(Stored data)
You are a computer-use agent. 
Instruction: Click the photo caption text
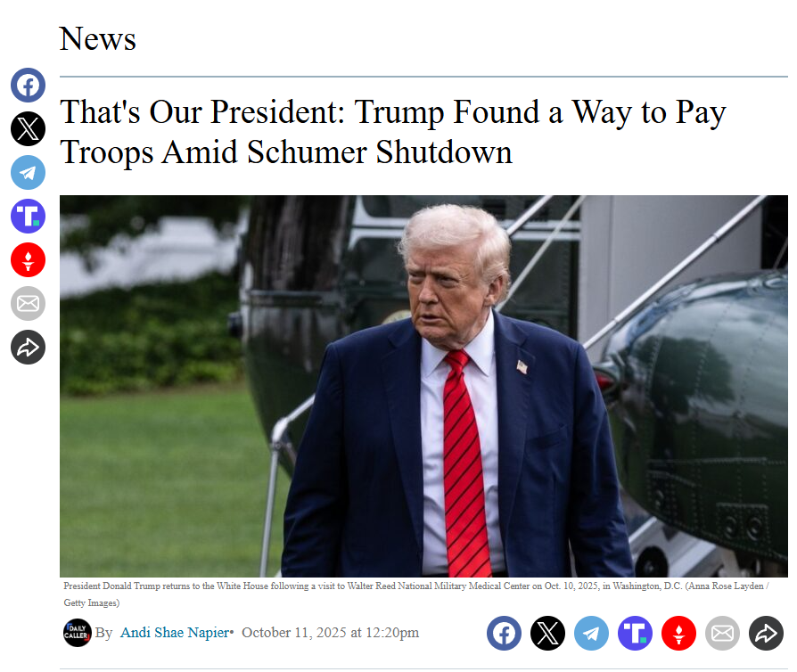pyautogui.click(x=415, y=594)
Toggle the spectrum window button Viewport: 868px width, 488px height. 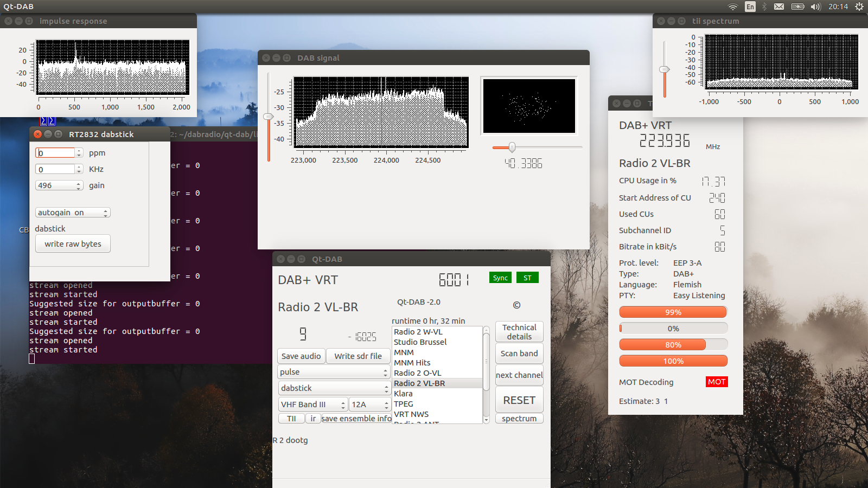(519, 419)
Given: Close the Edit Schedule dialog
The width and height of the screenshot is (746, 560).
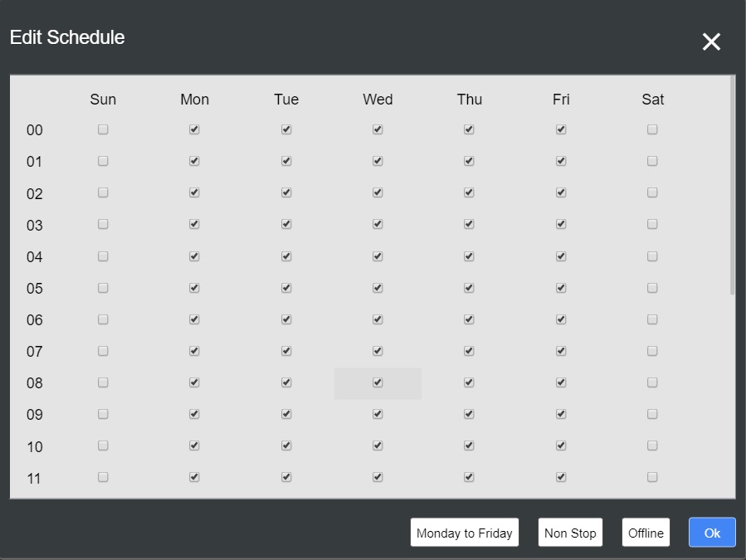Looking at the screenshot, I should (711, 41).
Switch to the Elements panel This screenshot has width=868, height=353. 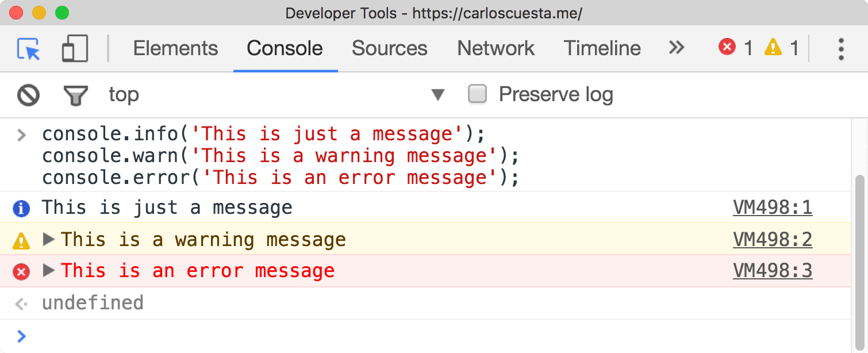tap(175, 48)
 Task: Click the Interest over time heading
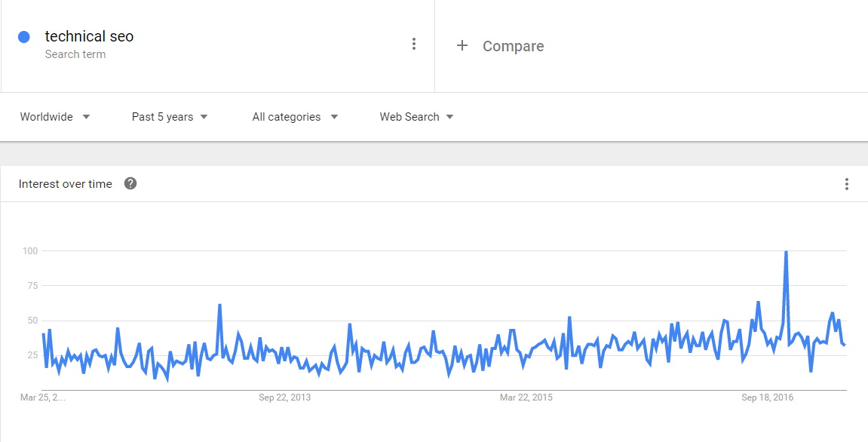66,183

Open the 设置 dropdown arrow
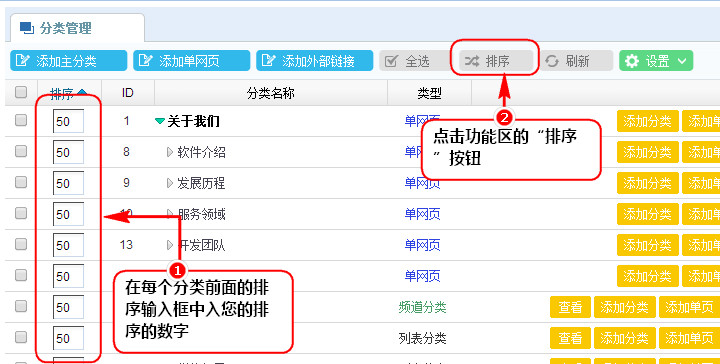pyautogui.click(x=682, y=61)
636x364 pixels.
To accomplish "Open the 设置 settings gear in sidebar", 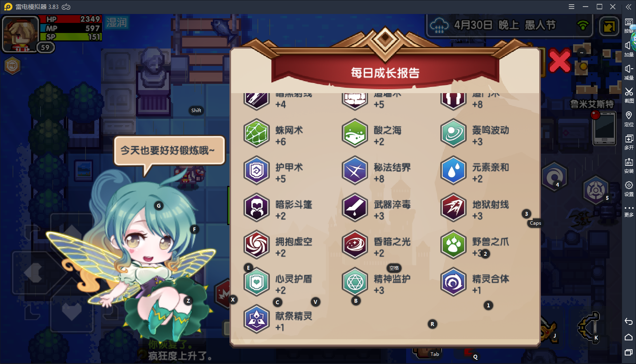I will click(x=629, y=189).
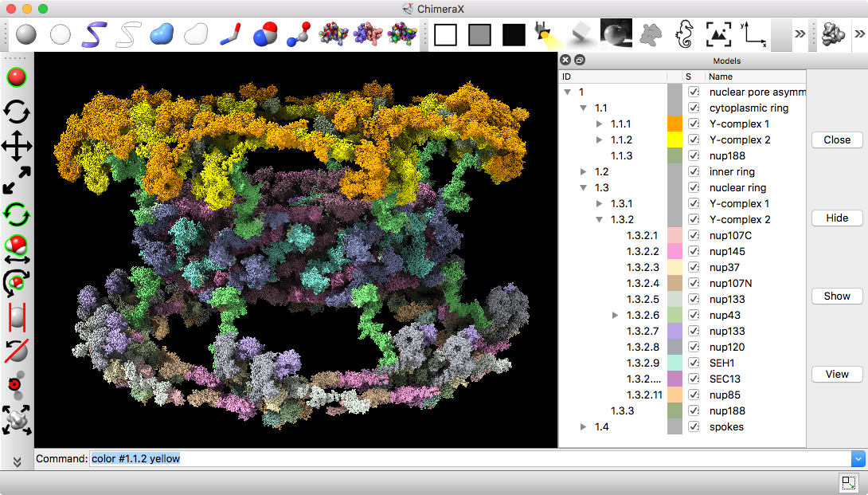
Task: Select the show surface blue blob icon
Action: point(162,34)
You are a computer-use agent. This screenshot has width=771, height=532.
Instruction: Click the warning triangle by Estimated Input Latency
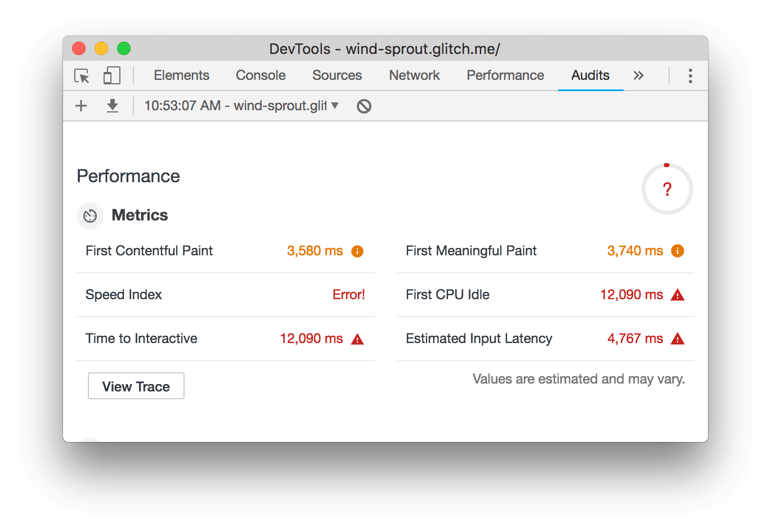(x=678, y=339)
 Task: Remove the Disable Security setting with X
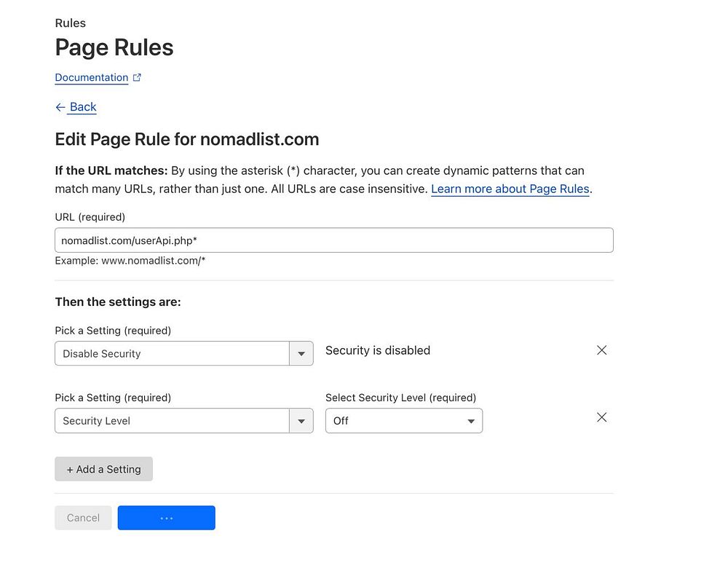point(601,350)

** What is expected **
The line containing "Instruction: Click the warning" and all lines after it, through the last line of the records, should be returned exactly. Omit the pictures.

** Result of this task **
Instruction: Click the warning triangle by Estimated Input Latency
(x=678, y=339)
 Task: Remove the Disable Security setting with X
point(601,350)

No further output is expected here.